3.2. SARS-CoV-2 Detection
The LabTurbo Assay detected all 48 positive SARS-CoV-2 cases identified using the comparator method (Table 2). The LabTurbo Assay correctly identified all 119 negative cases, ensuring that there were no false positives or false negatives. The detailed results are presented in Table 2, which shows the individual sample IDs and cycle threshold (Ct) values obtained using these two methods.
3.3. Influenza A Detection
The LabTurbo Assay detected all 40 Influenza A virus-positive cases identified using the comparator method (Table 3). A comparison of the Ct values from the LabTurbo and Xpert methods for detecting influenza showed a high level of agreement and consistency, indicating that both methods are reliable for clinical diagnosis. Overall, both methods appeared to be effective for the detection of influenza in the samples.
3.4. Influenza B Detection
The LabTurbo method demonstrated exceptional effectiveness in diagnosing Influenza B, as evidenced by its perfect agreement with the Xpert method on a comprehensive dataset. In our study, which included 30 positive and 119 negative cases, LabTurbo achieved a positive percent agreement (PPA) of 100% and negative percent agreement (NPA) of 100%. The above results indicated that the LabTurbo method has excellent sensitivity for successfully and accurately identifying all positive and negative cases in Influenza B virus detection (Table 1 and Table 4).
3.5. RSV Detection
The comparison of the LabTurbo QuadAIO and Xpert Xpress Assays for RSV detection revealed excellent diagnostic performance, with high agreement rates between the two methods (Table 5 and Supplementary Table S1). The NPA for RSV detection was 98.3%. This indicates that 117 of the 119 negative cases were correctly identified by the LabTurbo QuadAIO Assay. The two false positive results suggest a slightly higher tendency to detect RSV where it is not present compared with the Xpert Xpress Assay. Two false positive results were observed in the 119 negative cases, resulting in a false positive rate of approximately 1.68%. Despite this minor limitation, the LabTurbo QuadAIO Assay remains a highly effective tool for rapid and accurate detection of RSV in clinical settings.

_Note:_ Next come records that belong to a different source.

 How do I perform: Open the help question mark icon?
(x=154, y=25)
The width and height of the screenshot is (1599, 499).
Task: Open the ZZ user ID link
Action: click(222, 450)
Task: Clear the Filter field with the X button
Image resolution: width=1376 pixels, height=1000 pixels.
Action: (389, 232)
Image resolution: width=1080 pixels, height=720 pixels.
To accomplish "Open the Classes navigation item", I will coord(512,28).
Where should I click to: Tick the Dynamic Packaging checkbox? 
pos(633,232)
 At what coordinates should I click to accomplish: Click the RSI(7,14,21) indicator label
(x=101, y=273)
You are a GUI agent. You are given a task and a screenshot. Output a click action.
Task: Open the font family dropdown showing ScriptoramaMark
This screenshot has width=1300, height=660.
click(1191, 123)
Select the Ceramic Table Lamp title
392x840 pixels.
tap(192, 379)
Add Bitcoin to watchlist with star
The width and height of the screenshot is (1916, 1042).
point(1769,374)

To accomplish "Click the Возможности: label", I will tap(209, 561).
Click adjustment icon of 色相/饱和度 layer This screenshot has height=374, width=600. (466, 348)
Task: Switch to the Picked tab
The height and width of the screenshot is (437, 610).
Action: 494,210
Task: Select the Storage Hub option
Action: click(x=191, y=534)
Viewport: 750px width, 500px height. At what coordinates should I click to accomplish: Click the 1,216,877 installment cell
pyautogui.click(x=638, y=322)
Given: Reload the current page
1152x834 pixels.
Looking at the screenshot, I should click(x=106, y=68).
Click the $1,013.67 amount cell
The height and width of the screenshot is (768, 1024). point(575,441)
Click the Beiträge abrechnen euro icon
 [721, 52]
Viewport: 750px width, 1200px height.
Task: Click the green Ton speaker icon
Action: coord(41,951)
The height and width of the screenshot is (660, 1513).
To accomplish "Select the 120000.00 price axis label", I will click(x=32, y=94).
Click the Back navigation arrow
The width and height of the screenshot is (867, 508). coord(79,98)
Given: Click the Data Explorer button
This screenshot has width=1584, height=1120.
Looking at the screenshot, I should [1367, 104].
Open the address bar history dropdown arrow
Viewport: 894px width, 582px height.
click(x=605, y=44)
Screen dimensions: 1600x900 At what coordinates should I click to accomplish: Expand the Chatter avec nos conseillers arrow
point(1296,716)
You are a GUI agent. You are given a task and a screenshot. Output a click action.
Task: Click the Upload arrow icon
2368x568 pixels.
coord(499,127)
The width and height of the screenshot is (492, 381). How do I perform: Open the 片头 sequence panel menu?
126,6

3.6. Inter-Assay Correlation of Ct Values
Figure 2 shows the correlation between Ct values for the CoV-2/Flu/RSV Plus and LabTurbo QuadAIO Assays. The data points were generated from clinical specimens. The R square values for SARS-CoV-2, Influenza A, Influenza B, and RSV were 0.9912, 0.9258, 0.9932, and 0.9819, respectively. The average Ct value differences were as follows: for SARS-CoV-2, the difference was 1.71 ± 1.88 (−6.68 to 7.04); for Influenza A virus, the difference was 0.35 ± 1.22 (−2.45 to 3.14); for Influenza B virus, the difference was 0.01 ± 0.31 (−0.71 to 0.69); and for RSV, the difference was 0.99 ± 0.82 (−1.55 to 2.56).
4. Discussion
This study assessed the diagnostic accuracy of the LabTurbo QuadAIO Common Flu Assay against the Xpert Xpress CoV-2/Flu/RSV Plus Assay. The LabTurbo Assay demonstrated high positive and negative agreement rates for targeted respiratory viruses, confirming its sensitivity. For SARS-CoV-2, Influenza A, and Influenza B, both positive percent agreement (PPA) and negative percent agreement (NPA) were 100%. RSV showed 100% PPA and 98.3% NPA.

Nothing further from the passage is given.